Though the employment data for April was light, it wasn’t a shock given the consistent theme of below consensus economic data we have been receiving in recent weeks. It was the weakest monthly employment number in seven months. However, the report wasn’t all bad. The Labor Force Participation Rate continued to hold relatively steady at 62.9, only fractionally lower than March’s 63. Average Hourly Earnings (0.3%) and Average Work Week (34.5 hrs.) were in line.
The fact is that weak economic expansion coupled with the stall in productivity gains may well lead to further weakness in employment gains in coming months.
Despite the misdirection provided by the employment data, markets did firm and close with gains on the session Friday. The S&P 500 (+0.32%), Dow Industrials (+0.45%) and Nasdaq (+0.40%) rallied into the closing bell though volume was mixed, rising on the Nasdaq (+1.98%) and slipping on the NYSE (-5.3%). Weak results and poor price performance by the likes of TSLA and AAPL have weighed heavily on the Nasdaq and broader market.

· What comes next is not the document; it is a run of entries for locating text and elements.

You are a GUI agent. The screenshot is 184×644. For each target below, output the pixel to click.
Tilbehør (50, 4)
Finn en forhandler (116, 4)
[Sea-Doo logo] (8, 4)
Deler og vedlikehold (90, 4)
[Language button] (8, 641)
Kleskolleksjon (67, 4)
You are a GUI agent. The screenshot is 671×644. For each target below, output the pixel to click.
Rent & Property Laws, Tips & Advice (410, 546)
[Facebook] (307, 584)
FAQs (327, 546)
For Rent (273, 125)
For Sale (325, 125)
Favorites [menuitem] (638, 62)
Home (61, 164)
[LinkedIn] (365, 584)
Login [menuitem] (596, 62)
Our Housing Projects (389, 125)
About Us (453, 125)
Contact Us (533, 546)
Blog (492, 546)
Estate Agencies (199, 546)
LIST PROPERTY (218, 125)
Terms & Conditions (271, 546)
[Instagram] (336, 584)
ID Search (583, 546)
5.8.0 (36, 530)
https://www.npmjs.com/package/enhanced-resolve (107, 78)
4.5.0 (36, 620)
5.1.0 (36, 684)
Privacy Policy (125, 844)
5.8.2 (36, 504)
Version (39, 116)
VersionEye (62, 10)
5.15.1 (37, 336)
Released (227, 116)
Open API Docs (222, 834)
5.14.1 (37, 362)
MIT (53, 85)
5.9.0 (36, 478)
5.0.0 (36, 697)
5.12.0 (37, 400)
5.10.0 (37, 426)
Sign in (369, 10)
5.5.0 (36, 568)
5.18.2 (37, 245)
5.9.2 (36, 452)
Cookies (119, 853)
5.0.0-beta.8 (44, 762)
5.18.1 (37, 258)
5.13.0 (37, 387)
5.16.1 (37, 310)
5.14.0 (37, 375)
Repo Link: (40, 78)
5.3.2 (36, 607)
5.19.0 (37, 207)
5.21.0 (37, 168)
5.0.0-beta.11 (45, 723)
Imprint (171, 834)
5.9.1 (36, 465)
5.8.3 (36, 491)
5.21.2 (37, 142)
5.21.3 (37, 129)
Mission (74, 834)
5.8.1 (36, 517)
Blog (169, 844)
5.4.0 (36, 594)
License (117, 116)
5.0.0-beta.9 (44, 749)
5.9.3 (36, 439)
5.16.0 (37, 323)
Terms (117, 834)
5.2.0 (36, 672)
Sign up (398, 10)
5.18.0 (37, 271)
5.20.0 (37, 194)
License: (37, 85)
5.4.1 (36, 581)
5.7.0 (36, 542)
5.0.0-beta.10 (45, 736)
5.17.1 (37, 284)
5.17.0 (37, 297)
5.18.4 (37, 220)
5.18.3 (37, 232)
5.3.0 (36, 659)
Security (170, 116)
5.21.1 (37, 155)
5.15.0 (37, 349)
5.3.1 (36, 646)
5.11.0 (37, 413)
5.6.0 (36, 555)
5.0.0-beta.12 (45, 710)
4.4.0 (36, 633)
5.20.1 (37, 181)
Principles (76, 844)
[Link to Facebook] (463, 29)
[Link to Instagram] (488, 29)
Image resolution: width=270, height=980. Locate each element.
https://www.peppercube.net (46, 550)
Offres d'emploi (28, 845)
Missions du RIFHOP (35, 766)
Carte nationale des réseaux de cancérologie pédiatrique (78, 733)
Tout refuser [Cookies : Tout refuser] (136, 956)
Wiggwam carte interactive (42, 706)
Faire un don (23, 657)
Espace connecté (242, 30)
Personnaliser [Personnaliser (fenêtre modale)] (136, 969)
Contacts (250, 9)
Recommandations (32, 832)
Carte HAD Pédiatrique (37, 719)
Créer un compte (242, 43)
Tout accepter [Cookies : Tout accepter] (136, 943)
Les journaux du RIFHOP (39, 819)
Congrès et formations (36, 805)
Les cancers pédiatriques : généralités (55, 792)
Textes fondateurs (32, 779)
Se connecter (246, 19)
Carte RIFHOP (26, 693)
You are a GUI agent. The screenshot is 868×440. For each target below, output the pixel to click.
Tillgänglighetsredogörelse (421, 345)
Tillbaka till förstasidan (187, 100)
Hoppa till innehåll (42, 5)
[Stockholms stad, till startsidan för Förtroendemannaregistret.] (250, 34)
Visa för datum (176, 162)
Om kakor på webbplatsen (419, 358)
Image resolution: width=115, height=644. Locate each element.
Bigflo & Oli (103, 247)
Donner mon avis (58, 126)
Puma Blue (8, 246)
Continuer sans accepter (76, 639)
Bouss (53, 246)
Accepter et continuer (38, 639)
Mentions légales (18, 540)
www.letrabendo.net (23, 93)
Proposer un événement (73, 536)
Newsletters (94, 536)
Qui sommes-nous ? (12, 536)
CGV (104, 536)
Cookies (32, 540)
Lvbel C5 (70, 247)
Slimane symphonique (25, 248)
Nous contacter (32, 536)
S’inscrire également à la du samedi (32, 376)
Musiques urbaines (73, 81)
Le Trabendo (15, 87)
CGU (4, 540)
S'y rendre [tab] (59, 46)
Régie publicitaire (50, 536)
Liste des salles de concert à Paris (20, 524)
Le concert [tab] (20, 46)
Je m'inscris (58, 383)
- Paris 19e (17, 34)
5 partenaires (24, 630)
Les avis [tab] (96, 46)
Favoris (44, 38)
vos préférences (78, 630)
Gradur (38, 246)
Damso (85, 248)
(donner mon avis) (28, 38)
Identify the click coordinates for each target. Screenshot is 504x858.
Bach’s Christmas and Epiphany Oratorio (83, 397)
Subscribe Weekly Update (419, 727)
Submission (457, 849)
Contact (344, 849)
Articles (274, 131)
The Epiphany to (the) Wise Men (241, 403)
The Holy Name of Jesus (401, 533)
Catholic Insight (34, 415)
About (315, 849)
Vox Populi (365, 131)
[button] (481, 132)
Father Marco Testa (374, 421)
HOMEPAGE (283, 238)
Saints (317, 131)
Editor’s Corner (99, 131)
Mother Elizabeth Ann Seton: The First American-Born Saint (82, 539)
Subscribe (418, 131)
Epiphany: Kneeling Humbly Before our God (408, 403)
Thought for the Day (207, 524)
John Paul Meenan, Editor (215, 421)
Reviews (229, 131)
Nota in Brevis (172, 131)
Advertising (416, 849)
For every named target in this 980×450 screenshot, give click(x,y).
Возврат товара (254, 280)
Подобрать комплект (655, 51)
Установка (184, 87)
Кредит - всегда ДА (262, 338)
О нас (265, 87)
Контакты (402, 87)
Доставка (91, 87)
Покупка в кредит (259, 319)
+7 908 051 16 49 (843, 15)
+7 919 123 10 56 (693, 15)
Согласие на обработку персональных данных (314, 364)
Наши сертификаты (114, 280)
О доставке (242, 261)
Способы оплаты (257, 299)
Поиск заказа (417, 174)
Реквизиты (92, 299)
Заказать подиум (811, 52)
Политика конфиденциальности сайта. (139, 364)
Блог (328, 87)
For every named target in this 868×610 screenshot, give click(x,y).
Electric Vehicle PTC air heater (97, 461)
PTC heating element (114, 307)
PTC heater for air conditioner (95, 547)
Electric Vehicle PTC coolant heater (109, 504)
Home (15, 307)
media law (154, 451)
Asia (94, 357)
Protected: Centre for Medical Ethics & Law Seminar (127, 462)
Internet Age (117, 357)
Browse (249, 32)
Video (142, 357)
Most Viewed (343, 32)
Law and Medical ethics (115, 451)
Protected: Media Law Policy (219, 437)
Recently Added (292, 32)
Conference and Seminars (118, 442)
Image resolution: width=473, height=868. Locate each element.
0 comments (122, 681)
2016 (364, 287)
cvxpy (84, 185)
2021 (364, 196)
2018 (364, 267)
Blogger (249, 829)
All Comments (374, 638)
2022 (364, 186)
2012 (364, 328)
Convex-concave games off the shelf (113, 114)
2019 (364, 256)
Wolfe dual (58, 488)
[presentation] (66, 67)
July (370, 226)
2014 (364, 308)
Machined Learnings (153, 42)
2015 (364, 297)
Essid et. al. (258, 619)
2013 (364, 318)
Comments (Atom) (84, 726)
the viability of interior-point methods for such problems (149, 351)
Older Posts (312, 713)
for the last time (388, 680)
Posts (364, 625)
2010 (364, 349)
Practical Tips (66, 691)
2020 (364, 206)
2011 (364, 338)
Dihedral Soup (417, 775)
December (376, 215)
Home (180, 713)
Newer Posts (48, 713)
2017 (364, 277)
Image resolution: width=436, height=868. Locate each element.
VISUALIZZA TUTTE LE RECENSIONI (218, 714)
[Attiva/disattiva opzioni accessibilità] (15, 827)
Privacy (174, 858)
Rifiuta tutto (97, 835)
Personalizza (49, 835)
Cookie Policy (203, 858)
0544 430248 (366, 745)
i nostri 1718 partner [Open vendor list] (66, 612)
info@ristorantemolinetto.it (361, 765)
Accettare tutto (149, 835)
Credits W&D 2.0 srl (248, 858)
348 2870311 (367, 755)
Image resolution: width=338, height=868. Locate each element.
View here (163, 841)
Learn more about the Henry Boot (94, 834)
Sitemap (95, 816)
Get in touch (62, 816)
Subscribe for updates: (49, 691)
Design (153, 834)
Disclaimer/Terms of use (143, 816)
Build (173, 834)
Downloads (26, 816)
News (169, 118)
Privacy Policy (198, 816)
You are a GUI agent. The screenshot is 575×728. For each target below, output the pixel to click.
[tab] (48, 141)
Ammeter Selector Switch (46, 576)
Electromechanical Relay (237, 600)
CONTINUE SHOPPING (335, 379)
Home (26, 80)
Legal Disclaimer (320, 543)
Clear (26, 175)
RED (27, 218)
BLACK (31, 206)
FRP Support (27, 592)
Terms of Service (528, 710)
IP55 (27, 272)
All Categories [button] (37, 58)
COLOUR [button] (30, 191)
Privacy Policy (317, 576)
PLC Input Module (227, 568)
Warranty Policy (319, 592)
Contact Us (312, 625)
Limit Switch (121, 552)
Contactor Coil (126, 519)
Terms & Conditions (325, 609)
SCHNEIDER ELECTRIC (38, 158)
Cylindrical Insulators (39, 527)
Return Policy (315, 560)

The strength in equities on Friday may speak to the increased likelihood that a move by the Fed in June, given the weak economic data and Friday’s employment report miss, is increasingly less probable. Additionally, support for no action on rates by the Fed in June comes from concern over the Brexit narrative and the potential for global market volatility.
I remain in the camp that believes the Fed may yet prove investors wrong and raise in June.
It was encouraging to see the market gain ground on Friday but it was still a losing week. Though last week we did not see the type of pullback I was expecting, I still think it is in the cards for this week. It may be the result of the Greek debt talks, it may be earnings and/or it may come from economic data. Irrespective of where it comes from, I suspect the weak price action we have seen over the previous three weeks will ultimately lead to a move lower for US equities.